This Before That

What should we do with a sentence like this: Working all day, he decided to skip the gym yesterday. Or this: Flying all night, he was so tired he went straight to bed when he got to the hotel. Both sentences begin with what is called a present participle, and therein lies the reason both statements are grammatically dissonant.

Depending upon your belief about the origin of language, a participle is either an ingenious invention or a marvelous discovery, but either way it poses a challenge to writers to stay consistent in references to time (another mystery for us to divine). The participle is defined as a verbal adjective, which means it is an adjective created from a verb. We know that a verb names an action and we know that an adjective describes a noun. If we fuse the two, we give ourselves a way to convert an action into a quality: he works all day becomes working all day; he flies all night becomes flying all night. The action of the verb, in other words, becomes a part of the subject, freeing us to create another clause to show what we regard as the real action of the sentence: he decided to skip the gym, or he was so tired.

But if a participle is created in part from a verb, it brings with it the notion of time, because verbs have tense. In a sentence like working all day, he decided to skip the gym yesterday, the question of when he worked arises. We can surmise, and no doubt be correct, that the day the subject worked was the same day he decided to skip the gym, but his working had to have occurred before making that fateful decision. And because a cause must precede its effect, the tense of the participle is incorrect. Instead of working all day, we should read having worked all day. And the same can be said for the second sentence we are examining. Because the subject flew all night, he was subsequently so tired that he went straight to bed. His flying must have preceded his nap, and so we should read having flown all night, he was so tired he went straight to bed.

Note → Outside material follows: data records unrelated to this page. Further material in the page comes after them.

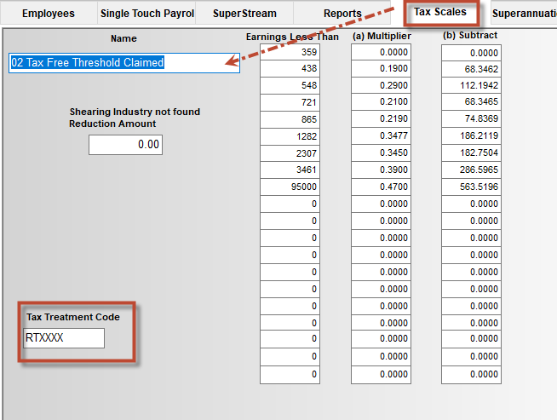Click the Subtract field showing 186.2119

[x=471, y=136]
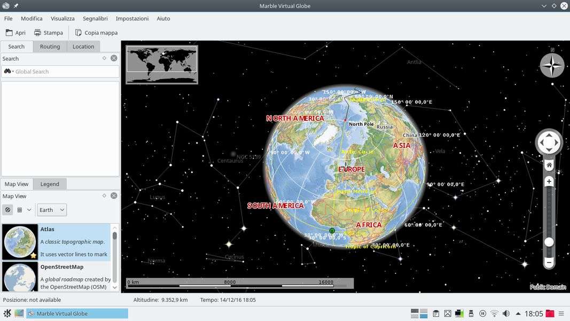Open the KDE application launcher
The width and height of the screenshot is (570, 321).
coord(7,314)
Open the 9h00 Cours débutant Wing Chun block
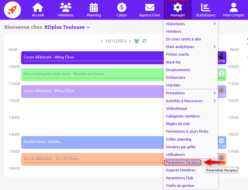This screenshot has width=248, height=190. tap(92, 58)
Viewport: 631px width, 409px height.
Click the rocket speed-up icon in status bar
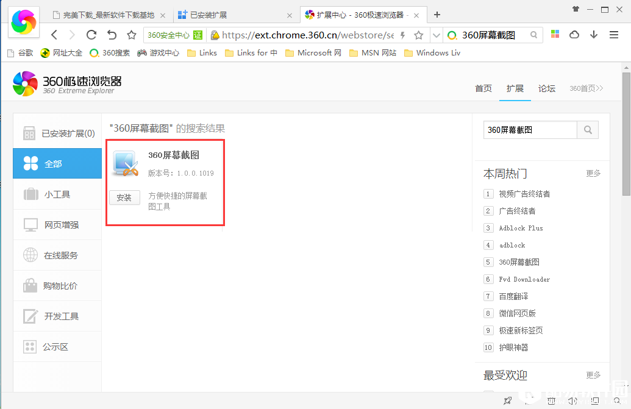point(507,401)
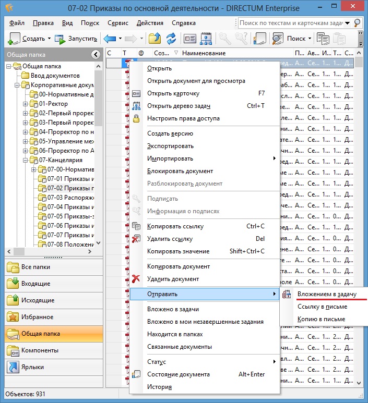Click the Запустить toolbar button
The width and height of the screenshot is (368, 403).
point(76,39)
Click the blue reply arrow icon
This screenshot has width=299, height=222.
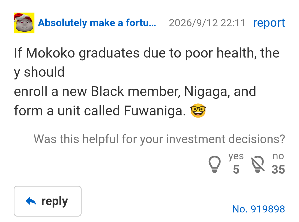pyautogui.click(x=31, y=201)

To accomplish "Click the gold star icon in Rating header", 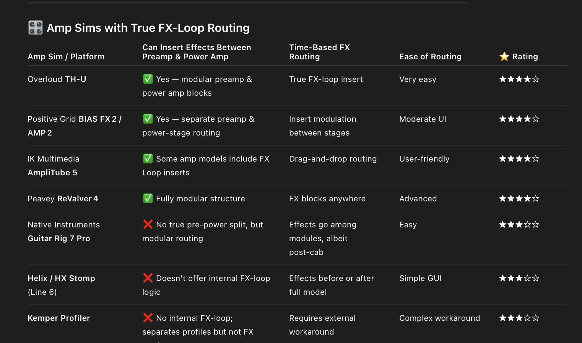I will tap(504, 56).
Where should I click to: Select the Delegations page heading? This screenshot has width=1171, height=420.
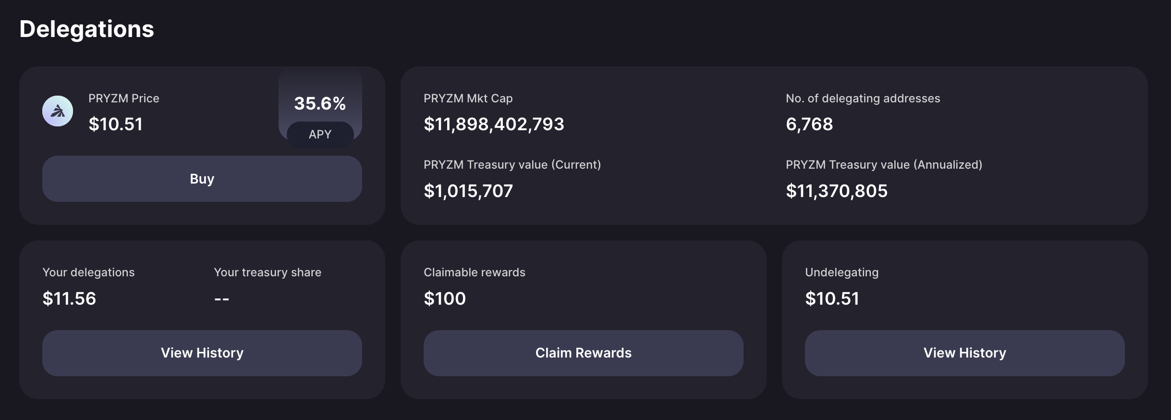(x=87, y=29)
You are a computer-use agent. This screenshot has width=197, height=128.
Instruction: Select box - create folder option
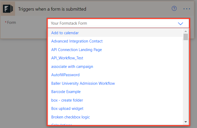(x=67, y=100)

Participles in English can form three tenses (present, past, and perfect), but it is the present participle that first concerns us here. This form of the participle is easy to identify because it always ends with the suffix –ing (though be forewarned that not every word ending in that suffix is a participle). The trick comes in understanding how time works in participles. If I write he works, the simple present tense of the verb tells the reader to conceive of the action in the present—the present according to the clock, meaning real or absolute time. Participial time, however, is relative, not absolute, which means a participle always ties itself to the time of the main verb. A present participle does not indicate actual time according to the clock, but a present contemporaneous with the time of the main verb. So to write working all day means that the subject was working at the very time he decided not to go to the gym yesterday. And that, as we have seen, was not logically the case.

Likewise the perfect participle, having worked all day. Perfect participles are also easy to recognize because they are always composed with the word having. The term perfect refers in grammar to a past or completed action, but once again the participial idea of past is not absolute but relative to the time of the main verb. So if it is true that the subject of our sentence worked before he decided not to go to the gym, or flew all night before he went straight to bed, then the participles conveying those prior actions must be written in the perfect tense: having worked and having flown, because the working and flying occurred before the already past tenses of their main verbs, decided and was. The perfect participle, therefore, represents time past to an already past tense.

The watchword, then, is that participle time is relative to the time of the main verb of a sentence: the present participle indicates time contemporaneous and the perfect participle indicates time prior. Such are the mysterious ways of time in language and in our mind.